The government’s release of Sh13.5 billion to fund salary increments ranging from Sh1,000 to Sh3,000 across all teaching cadres was a critical step by TSC to address longstanding grievances. However, KUPPET has warned that teachers “are not to be taken lightly” and insists that the strike is protected under the Constitution and the Labour Relations Act 2007, which safeguards workers’ rights to union activities. KUPPET Secretary General Akello Misori has asserted that the union followed due process, making the strike legitimate and lawful.

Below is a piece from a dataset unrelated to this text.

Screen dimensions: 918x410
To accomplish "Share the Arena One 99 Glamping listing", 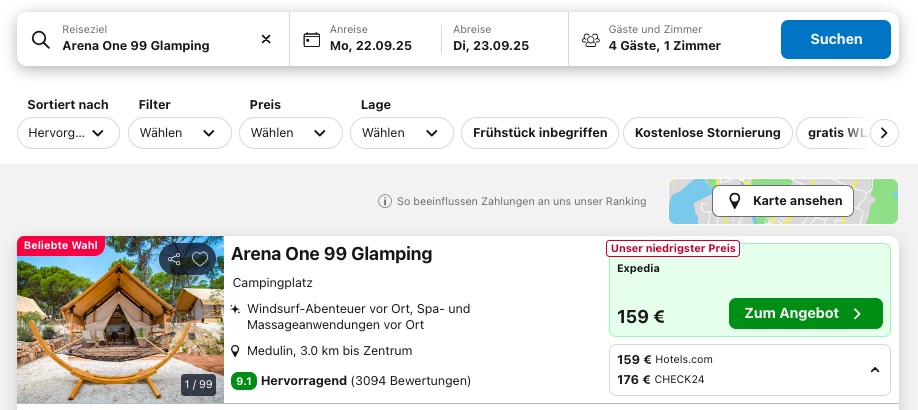I will (x=174, y=259).
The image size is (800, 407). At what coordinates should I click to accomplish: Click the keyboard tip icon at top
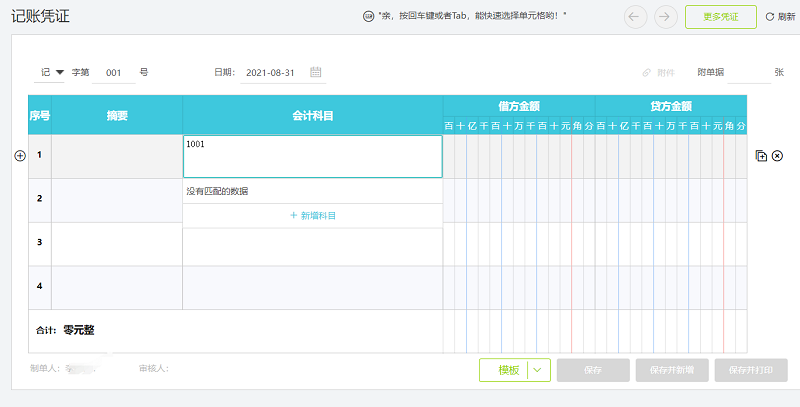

The TSC’s strategic decision to implement the CBA and backdate salary arrears appears to have been a calculated move to weaken the unions’ resolve. The commission’s approach also included convincing the Kenya National Union of Teachers (KNUT) to call off its strike notice, highlighting promotions for over 51,000 teachers and agreeing to implement the second phase of their CBA. With KNUT suspending its strike, KUPPET remained firm, resulting in disrupted learning in many public secondary schools as students returned to classes.
KUPPET’s key demands include the full implementation of the CBA, enhancements to teachers’ medical cover, promotions for teachers who have stagnated in job groups, and permanent employment for Junior Secondary School (JSS) teachers. However, TSC’s decision to seek legal intervention further complicated matters for KUPPET, with the Labour and Industrial Court declaring the strike illegal on Tuesday, August 27, 2024. The court’s ruling caught KUPPET off guard, and TSC demanded compliance with the order to cease the strike.
In a letter addressed to KUPPET’s Secretary General, TSC’s Director of Legal, Cavin Anyour, emphasized that the union must call off the strike in line with the court’s directive. Anyour further suggested that ending the industrial action would allow for a fresh round of bipartite negotiations to address any unresolved issues. This stance was in response to a letter from KUPPET, in which the union appeared to soften its earlier hardline position, indicating a willingness to engage in discussions to find a resolution.
Despite this, KUPPET’s leadership has maintained a defiant stance, urging its members to continue with the strike. Misori accused TSC of acting in bad faith by trivializing the issues raised by teachers through legal maneuvers. He stressed that KUPPET would not be coerced into negotiations out of fear, accusing TSC of attempting to silence the union’s voice.
The Labour Court’s order remains in effect, pending further proceedings set for September 5, 2024. Misori acknowledged the receipt of the court’s injunction but emphasized that KUPPET’s interpretation of the ruling was still pending legal consultation. Until then, the union’s official position remains that the strike is ongoing, and any resolution will be pursued through a formal return-to-work formula.
The impasse between KUPPET and TSC underscores the broader tensions within Kenya’s education sector, as both sides navigate legal, financial, and strategic challenges. As the situation develops, the future of the ongoing strike and its impact on public education in Kenya hang in the balance.